“Of the many languages that have ever been spoken, only a few of them have been able to achieve global prominence, they have been important enough to become a global language,” Hidalgo told Serious Science.
The researchers began to form their Global Language Network by identifying sources of media that had been translated into multiple languages. This included analyzing data from books, Wikipedia, and Twitter. The data set for the books included 2.2 million volumes that represented over 1,000 languages. Books that were translated from one language into another were connected in their data map. Articles on Wikipedia that had been edited by humans, not bots, were analyzed to see if editors were writing in multiple languages. The Twitter data consisted of tweets sent by 17 million users, spanning 73 languages. If a Twitter user sent out tweets in multiple languages, say French and Italian, those two languages were connected.
The map shows what languages are connected to one another, with the thickest lines indicating the strongest links. An interactive version of this map is available on MIT’s website. Credit: S. Ronen et al., PNAS 2014
Ultimately, English turned out to be the largest hub for information to be translated from one language into another in all three data sets. Other languages including Russian, German, and Spanish also serve as hubs to other languages, but to a lesser extent compared to English.
Hidalgo pointed out that while over 50% of all communication on the internet is in English, that might not be a bias towards the language.

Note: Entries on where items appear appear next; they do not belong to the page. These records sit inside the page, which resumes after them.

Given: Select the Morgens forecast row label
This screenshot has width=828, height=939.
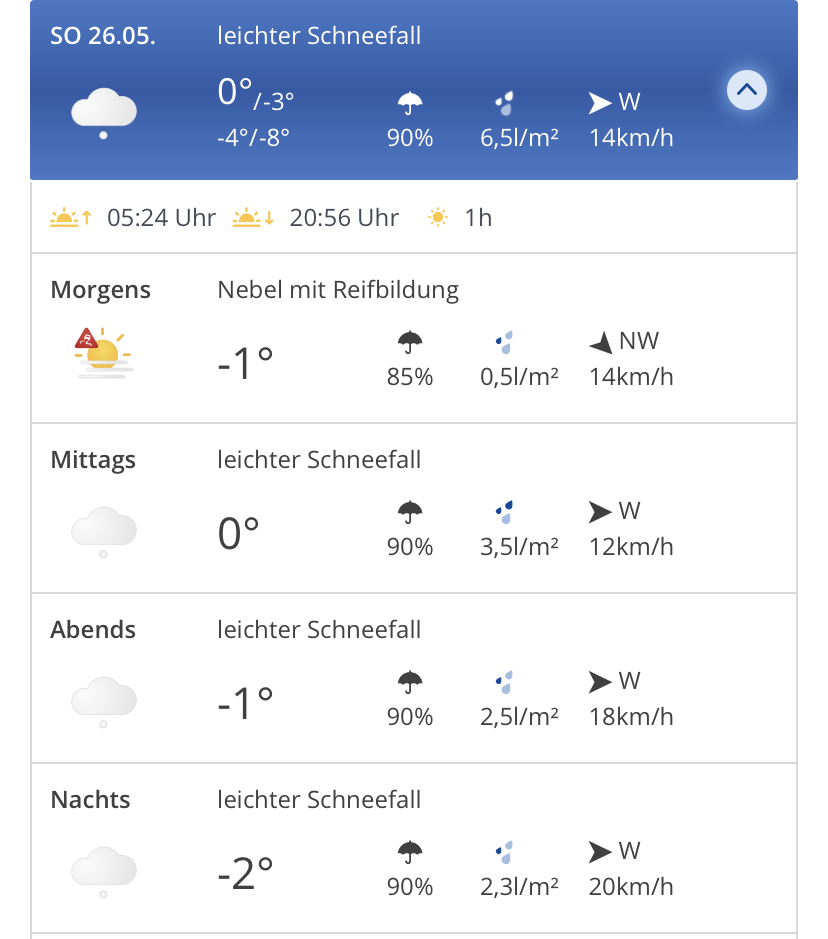Looking at the screenshot, I should (x=101, y=290).
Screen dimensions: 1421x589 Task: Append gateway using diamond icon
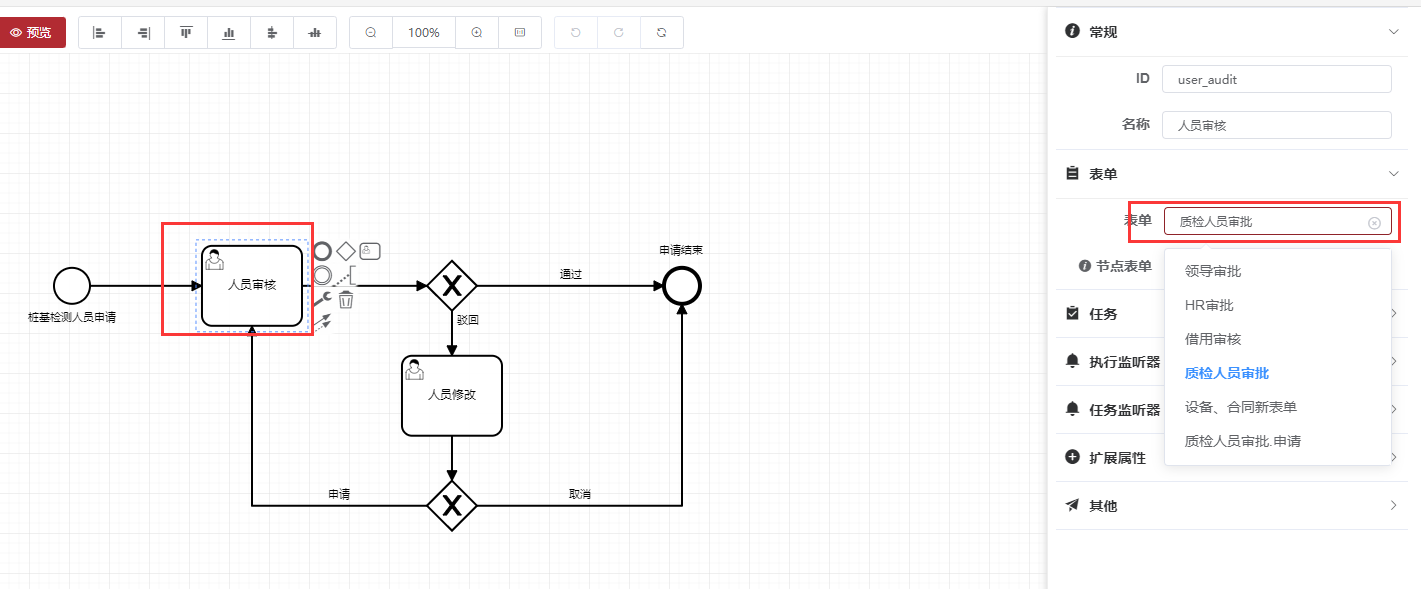[346, 250]
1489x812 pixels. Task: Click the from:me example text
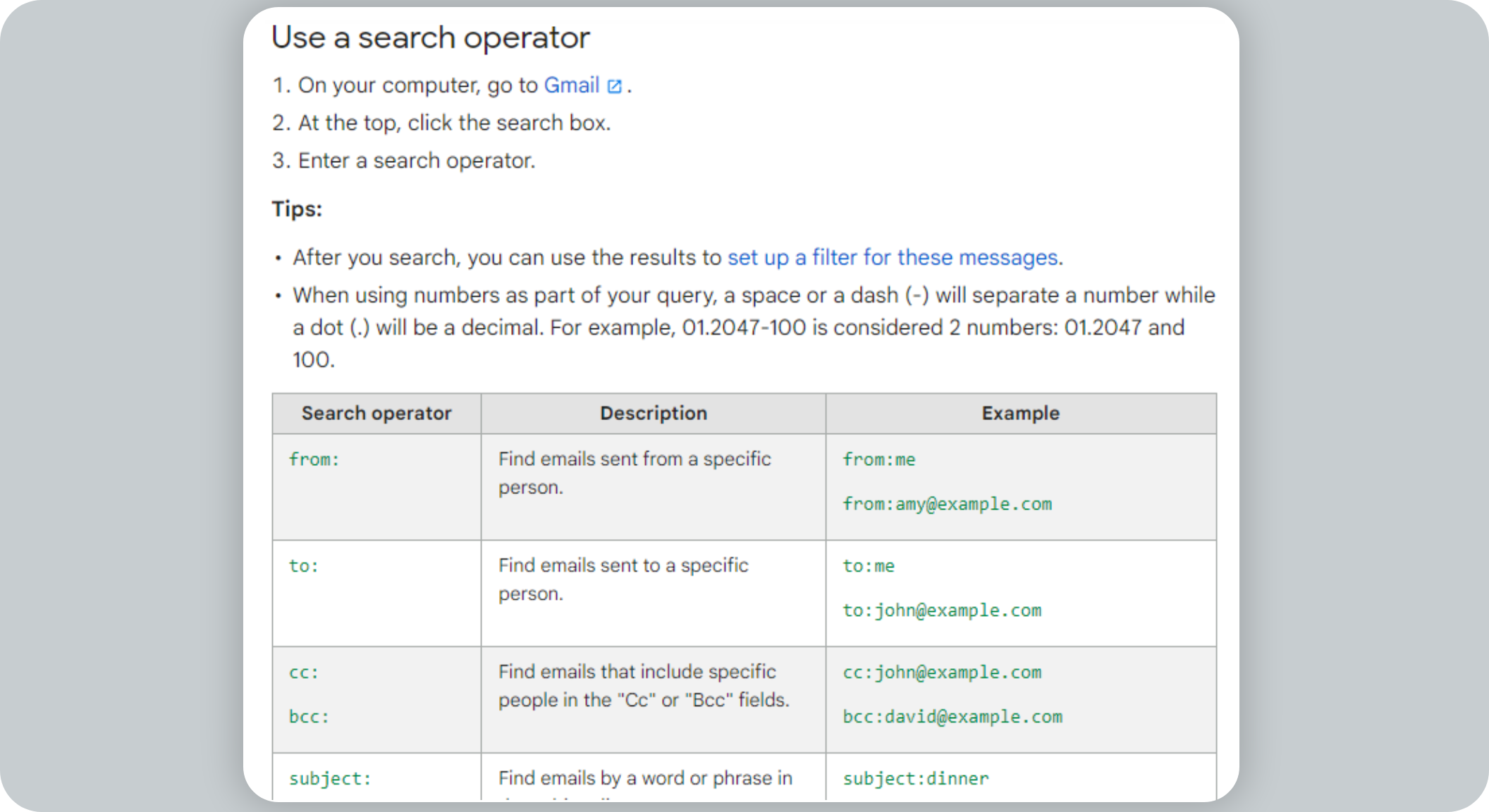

If English is the prevailing language of the internet and the internet is the way that most people are communicating now, that speaks to the ability of English to connect people across all languages.
The ability to communicate with a wider number of people confers a certain amount of power, because of an ability to influence a greater number of people.
“Basically, being born into highly connected language is a better predictor of whether that person is going to be important or not, than being born into language that is very populous, or that is spoken by people that are very wealthy,” Hidalgo continued. “[T]he centrality of a language in the global language network is a significantly strong predictor of whether that language produces a large number of successful people after controlling for their income and the population of the language.”